Ukraine : les enseignements de trois ans de guerre

Déclenchée le 24 février 2022 par la Russie, la guerre en Ukraine se déploie dans tous les milieux (terre, air, mer, cyber et espace) et le champ informationnel et celui des perceptions. Elle est passée de la haute intensité à un format hybride mêlant armes d’usure et haute technologie.

Cette évolution a été présentée à la presse, le 20 février 2025 à Paris, par le général de brigade Rodolphe Hardy, commandant en second du Combat futur de l’armée de Terre et chargé du retour d’expérience, et le vice-amiral Emmanuel Slaars, sous-chef d’état-major « opérations aéronavales » de l’état-major de la Marine.

Opérations terrestres. Sur la défensive depuis le 30 novembre 2023, les forces armées ukrainiennes (FAU) semblent dans l’incapacité de reprendre l’ascendant sur les forces armées russes (FAFR), indique le général Hardy. Au cours de 2024, ces dernières enregistrent progressivement des gains territoriaux en recherchant l’anéantissement de l’ennemi. Tactiquement, elles pratiquent le combat en zone urbaine, modélisé en phase préparatoire, encerclement, attrition et conquête. Le 17 février, après quatre mois de combats et le repli des FAU, les FAFR ont investi la ville d’Avdiivka (Sud de l’Ukraine) et reprennent l’initiative dans le Donbass. La contre-offensive ukrainienne de 2023 ayant échoué, la loi sur la mobilisation entre en vigueur le 18 mai, baisse l’âge de la mobilisation de 27 à 25 ans et rend l’engagement possible jusqu’à 60 ans. Il s’agit en effet de tenir un front de près de 1.000 km et de compenser les pertes massives.
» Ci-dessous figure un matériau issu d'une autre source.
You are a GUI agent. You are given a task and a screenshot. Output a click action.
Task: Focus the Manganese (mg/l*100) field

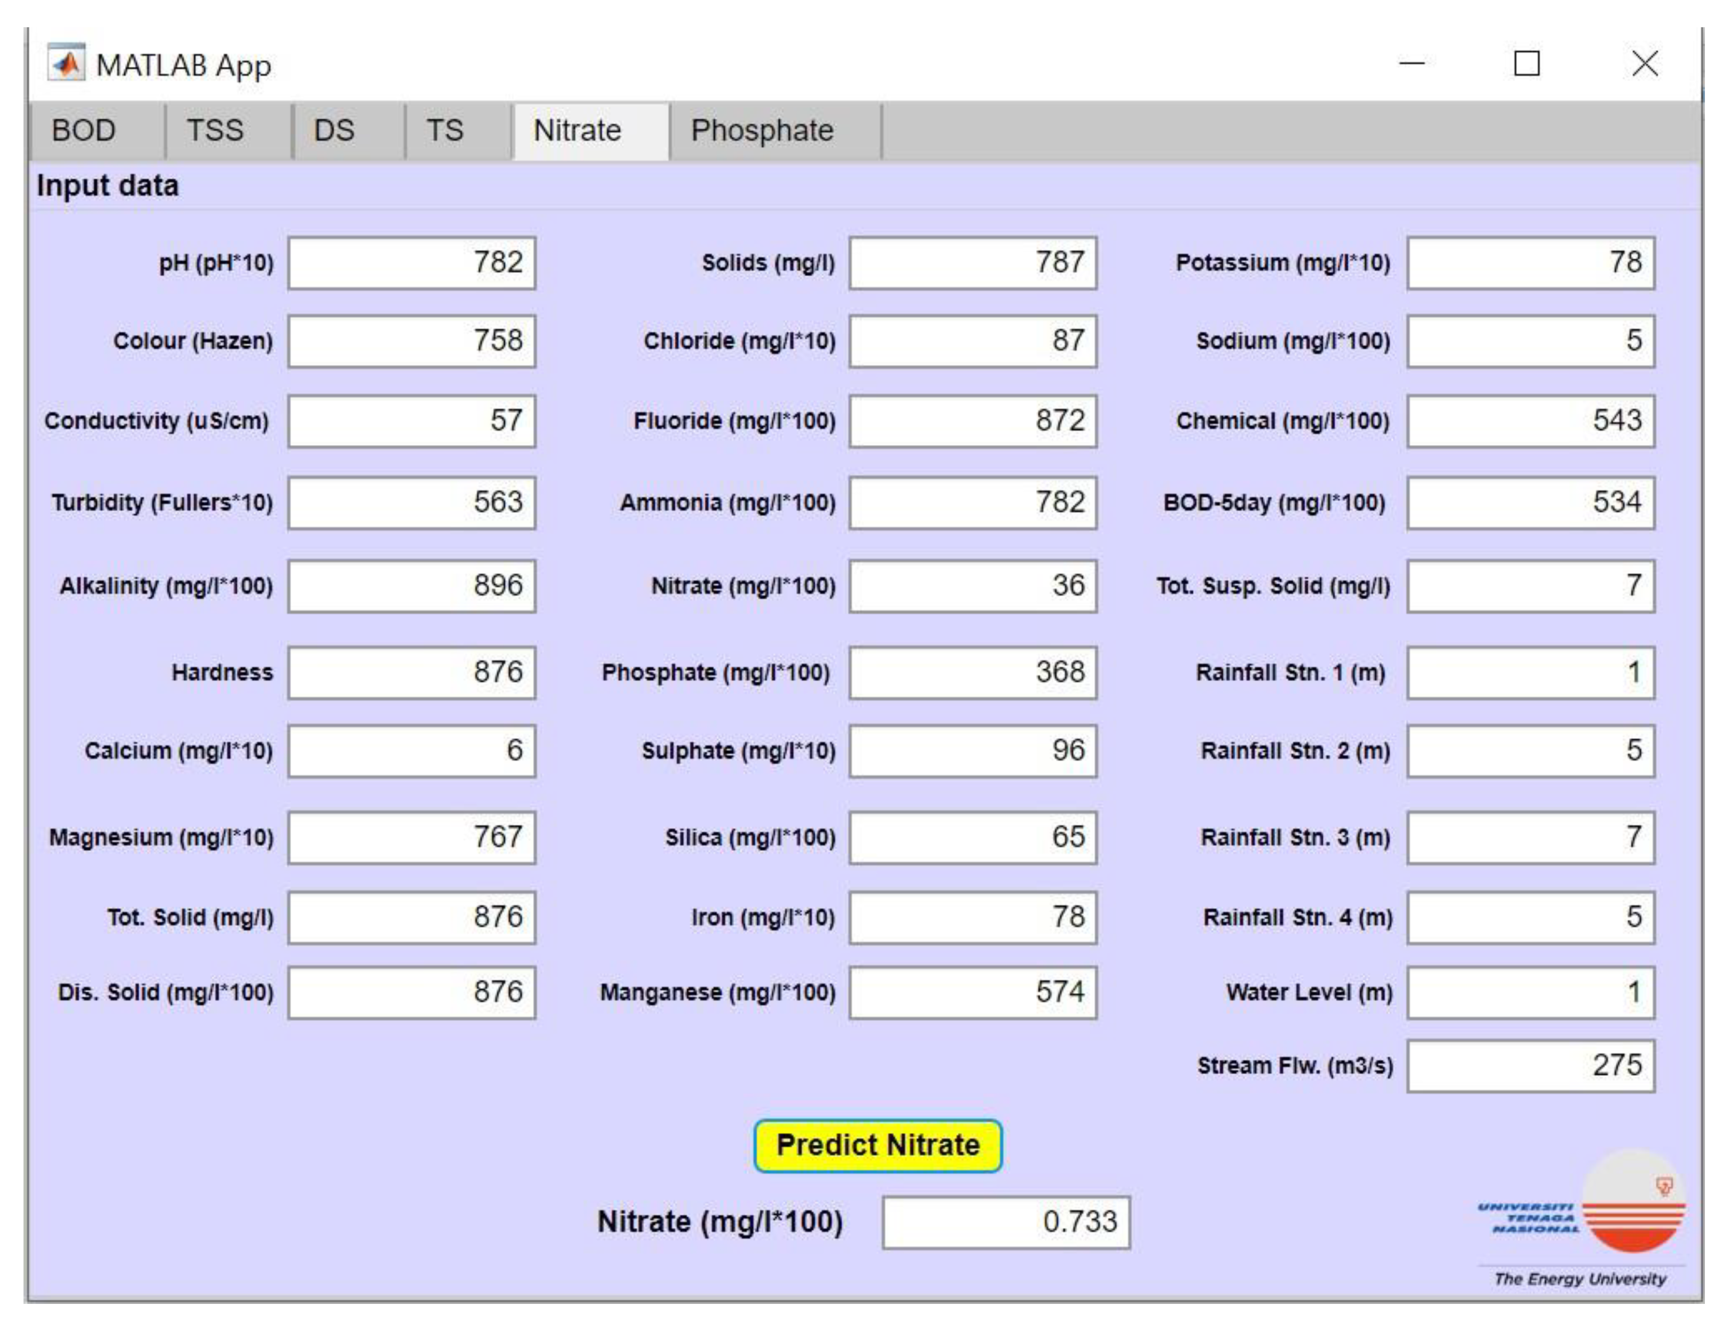coord(972,993)
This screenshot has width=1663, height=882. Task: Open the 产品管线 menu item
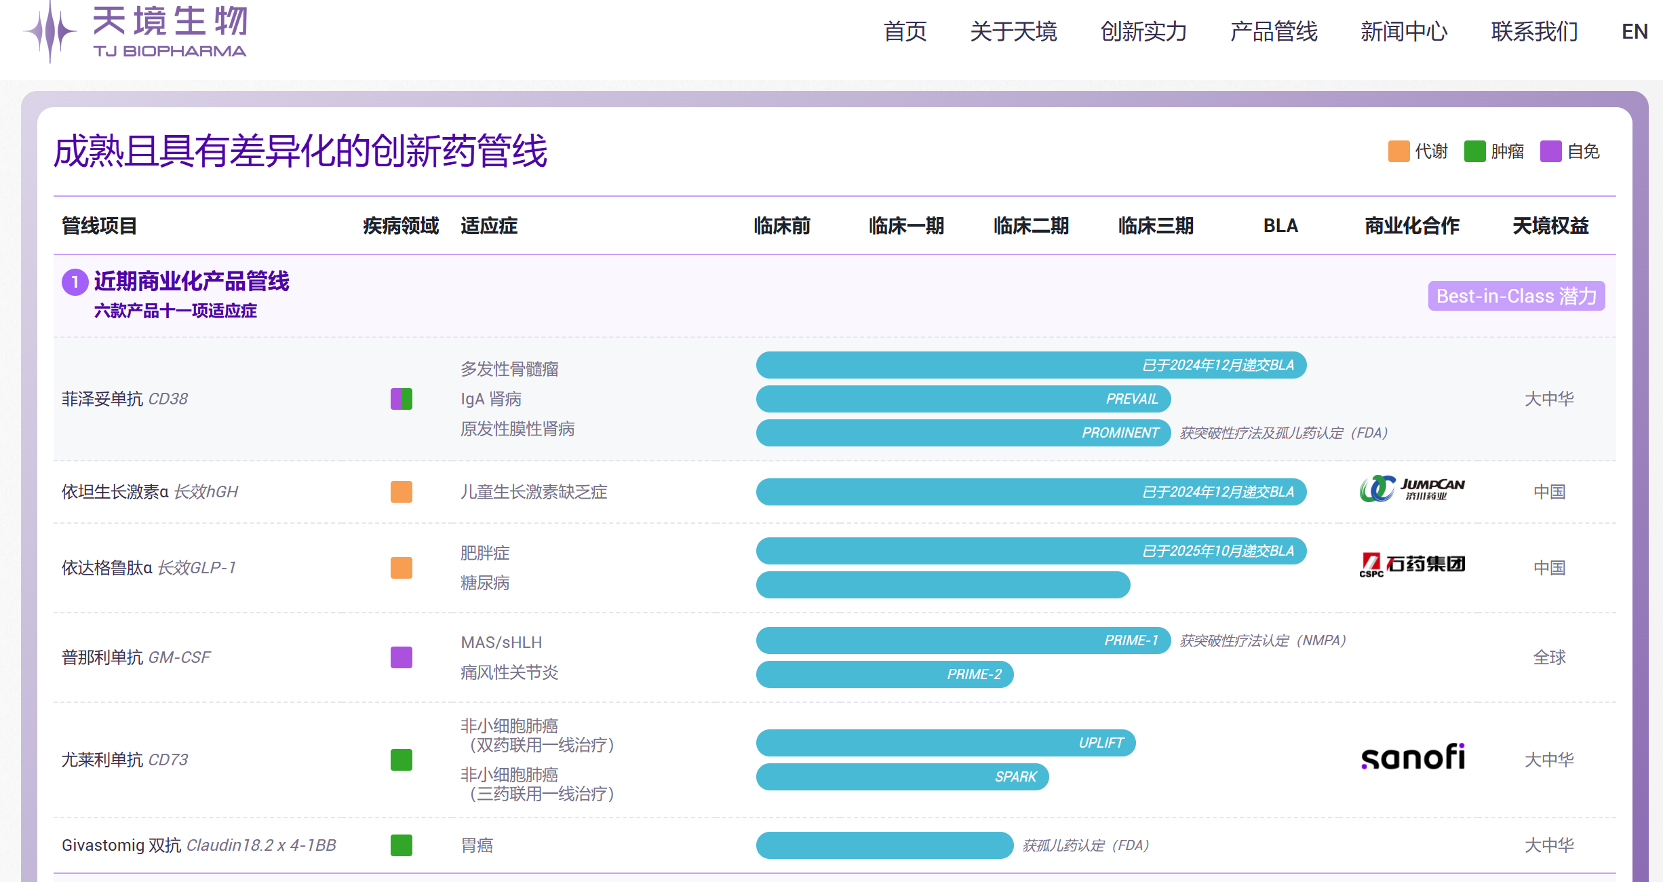click(x=1274, y=32)
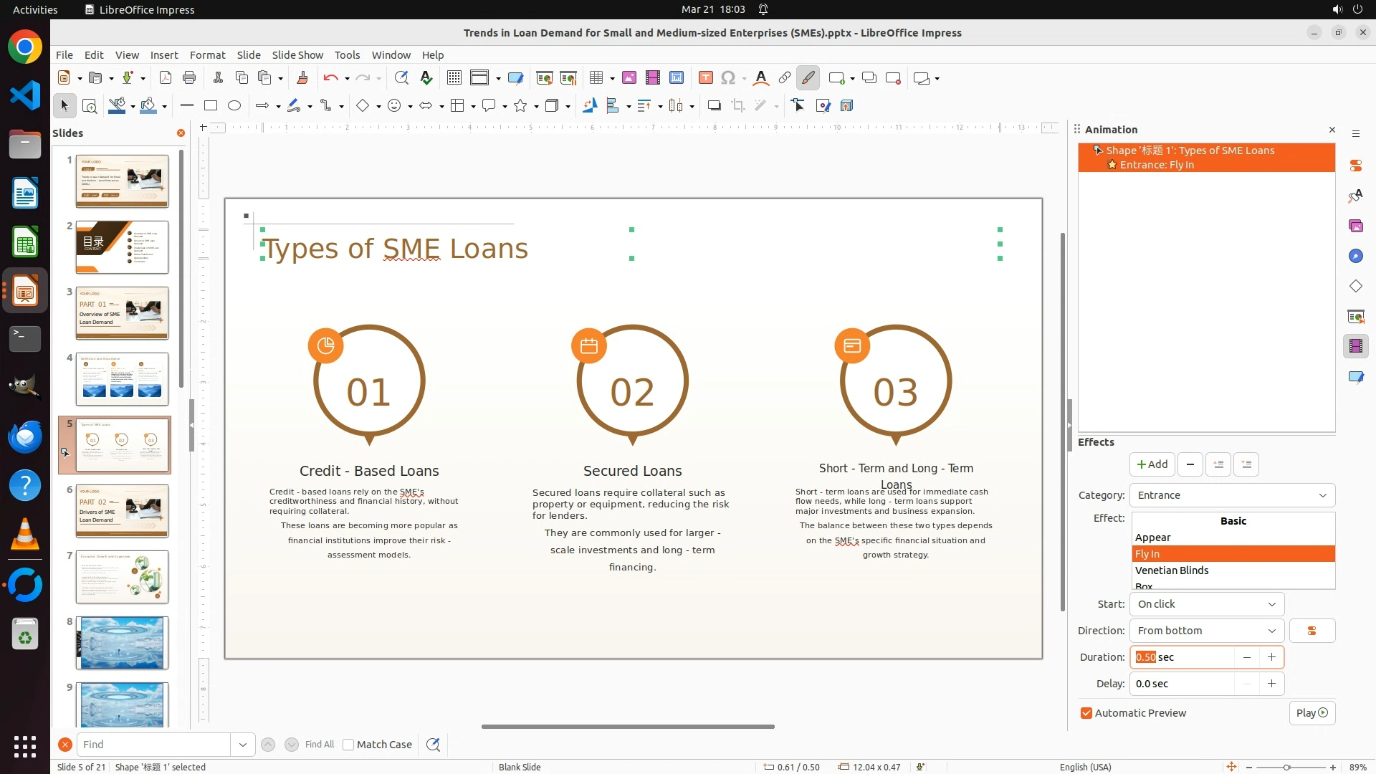Open the Start On click dropdown
Image resolution: width=1376 pixels, height=774 pixels.
1206,604
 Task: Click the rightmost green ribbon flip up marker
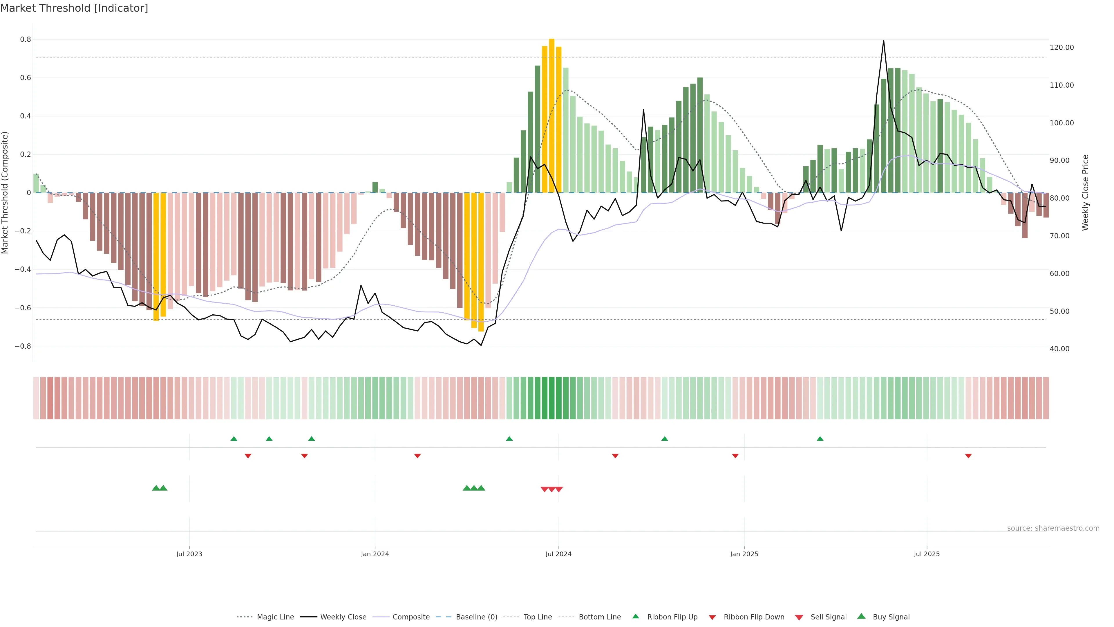(x=820, y=439)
Le 6 août, les FAU entrent dans l’oblast (division administrative) russe de Koursk (Est de l’Ukraine) et progressent rapidement dans le secteur de Soudja, mais les FAFR se réorganisent et forment de nouvelles lignes défensives. Le 2 octobre, ces dernières prennent, en deux mois, la ville de Vouhledar, bastion ukrainien de la région du Donetsk et qui avait résisté deux ans. Le 18 octobre, les services renseignement sud-coréens signalent un déploiement ferroviaire de 12.000 soldats nord-coréens vers la Russie. Le 21 novembre, un missile balistique intercontinental russe Orechnik, de portée intermédiaire (3.000-5.500 km) et capable d’emporter une charge nucléaire, frappe la ville de Dnipro. Le conflit se caractérise par l’incapacité des deux côtés à maîtriser le ciel à cause des défenses sol-air, par l’emploi de l’artillerie et de la frappe dans la profondeur, la transparence du champ de bataille (drones et satellites) et le raccourcissement du cycle innovation, mise en service et retour d’expérience. Mais la technologie ne remplace pas l’engagement du soldat ni la nécessité des réserves.

Opérations navales. Selon l’amiral Slaars, de nombreux navires russes, venus de Mourmansk, Kaliningrad, Méditerranée et Vladivostok, ont rallié la mer Noire dès janvier 2022, afin de la verrouiller : 2 croiseurs ; 2 destroyers ; 1 frégate ; 1 pétrolier-ravitailleur ; 6 bâtiments amphibies. Pourtant les FAFR abandonnent l’idée d’un débarquement dans les ports ukrainiens d’Odessa et de Kherson en juin 2022, privilégiant des assauts terrestres sur Kiev et Hostomel, qui échouent. De juillet 2022 à juillet 2023, des initiatives internationales, notamment de la Turquie, tentent de restaurer la liberté de navigation en mer Noire. De juillet 2023 à octobre 2024, la plupart des navires russes sont détruits ou endommagés, à quai ou dans des bassins d’entretien, par des missiles de croisière ukrainiens. Depuis juin 2023, l’Ukraine a pu reprendre ses exportations de céréales au niveau de celui de 2021 (45 Mt) et de pétrole (60 % des exportations en volume financier) grâce à la mise sur pied d’un corridor. La Russie contourne les sanctions internationales par la mise en œuvre d’une flotte de commerce fantôme. Toutefois, la mer Noire reste infestée d’un millier de mines défensives et offensives. Le conflit souligne l’importance des armes de précision, de la maîtrise du spectre électromagnétique (données venant de l’espace ou du sol), du traitement de la donnée et de la lutte anti-drones.